First, we need to load the base model:
from tensorflow.keras.applications.xception import Xception
base_model = Xception(
weights='imagenet',
include_top=False,
input_shape=(200, 200, 3),
)
Remembering the first part, we can visualize the output of the pretrained model:
img = load_img(images[0], target_size=(200, 200))
feature_maps = base_model.predict(tf.cast(tf.expand_dims(img, axis=0), tf.float32))
plt.subplots(4, 8, figsize=(10, 6), dpi=300)
for i in range(32):
plt.subplot(4, 8, i+1)
plt.imshow(feature_maps[0][:, :, i], cmap='gray')
plt.axis('off')
plt.suptitle("Feature Maps")
plt.tight_layout()
The argument include_top=False exclude the last dense layers, the layers that take the last decision. In Keras terminology, the “top” is the set of final layers of the network.
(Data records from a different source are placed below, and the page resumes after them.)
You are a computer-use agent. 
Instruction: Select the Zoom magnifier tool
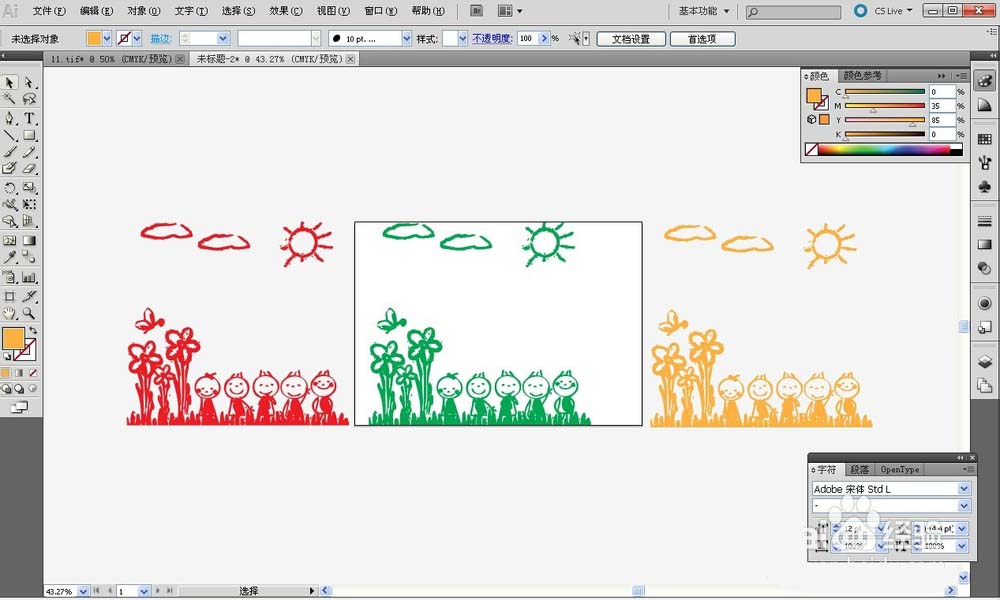30,314
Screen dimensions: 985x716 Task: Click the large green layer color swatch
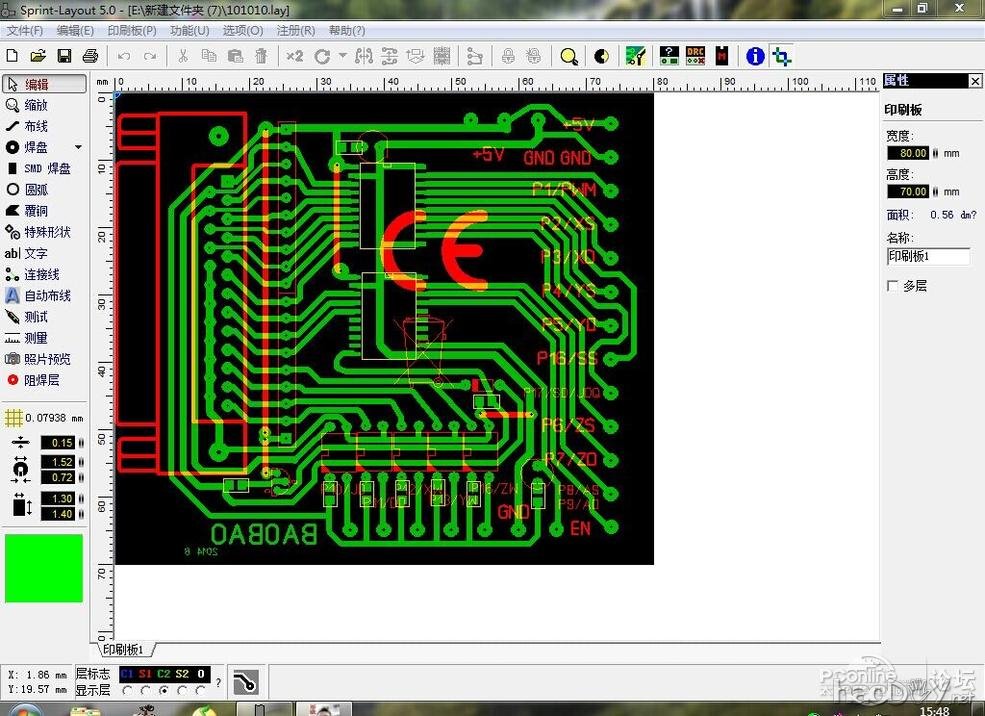pos(44,568)
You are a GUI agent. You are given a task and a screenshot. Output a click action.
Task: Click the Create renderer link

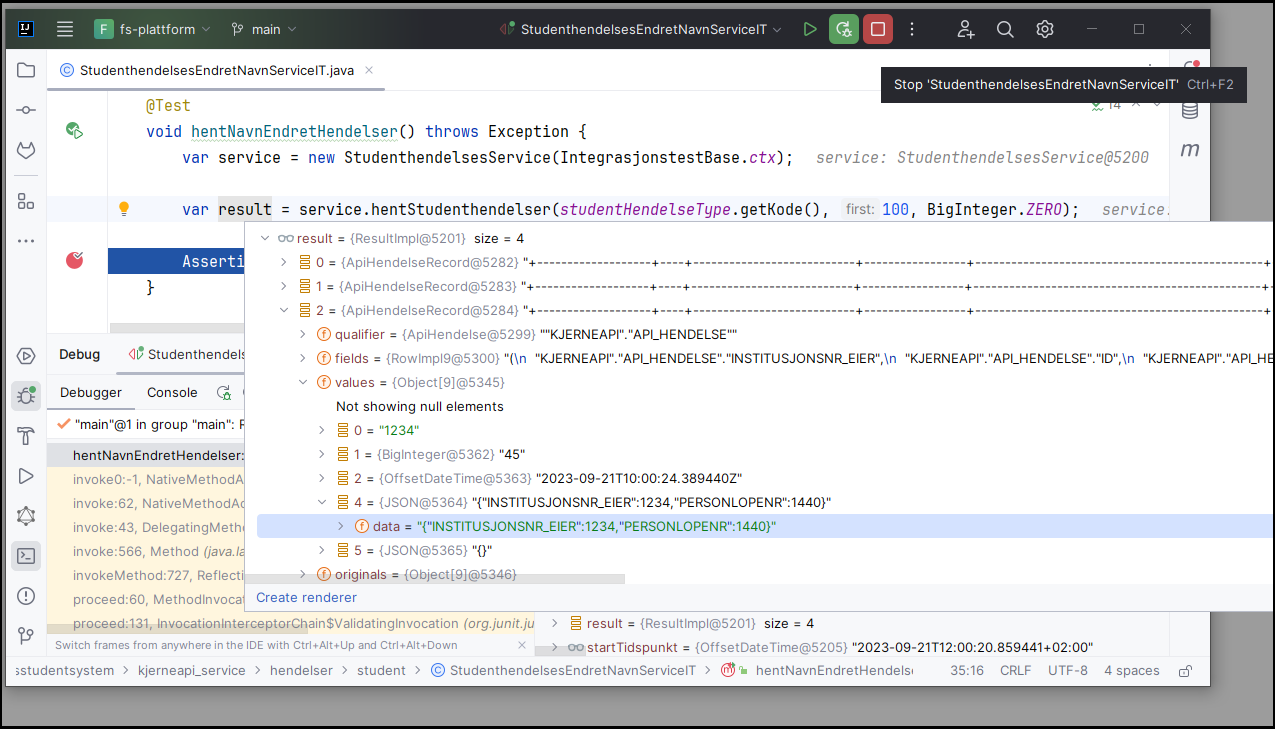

If include_top=True, Keras includes the dense layer in the pretrained network.
We can see that the layer named 'predictions' is a Dense layer with 1000 units. This network can classify 1000 different classes, but we need to classify 2 classes. Therefore, we need to replace this last layer with our own Dense layer with one unit.
Before to continue, we need to freeze the weights of the pretrained network, if we don’t freeze this weight this technique receive the name of “Fine-Tuning”.
base_model.trainable = False
Now, we can continue:
from tensorflow.keras.layers import Dense, GlobalAveragePooling2D
from tensorflow.keras import Model, Input
inputs = Input(shape=(200, 200, 3))
base = base_model(inputs, training=False)
conv = GlobalAveragePooling2D()(base)
outputs = Dense(1, activation='sigmoid')(conv)
model = Model(inputs=inputs, outputs=outputs)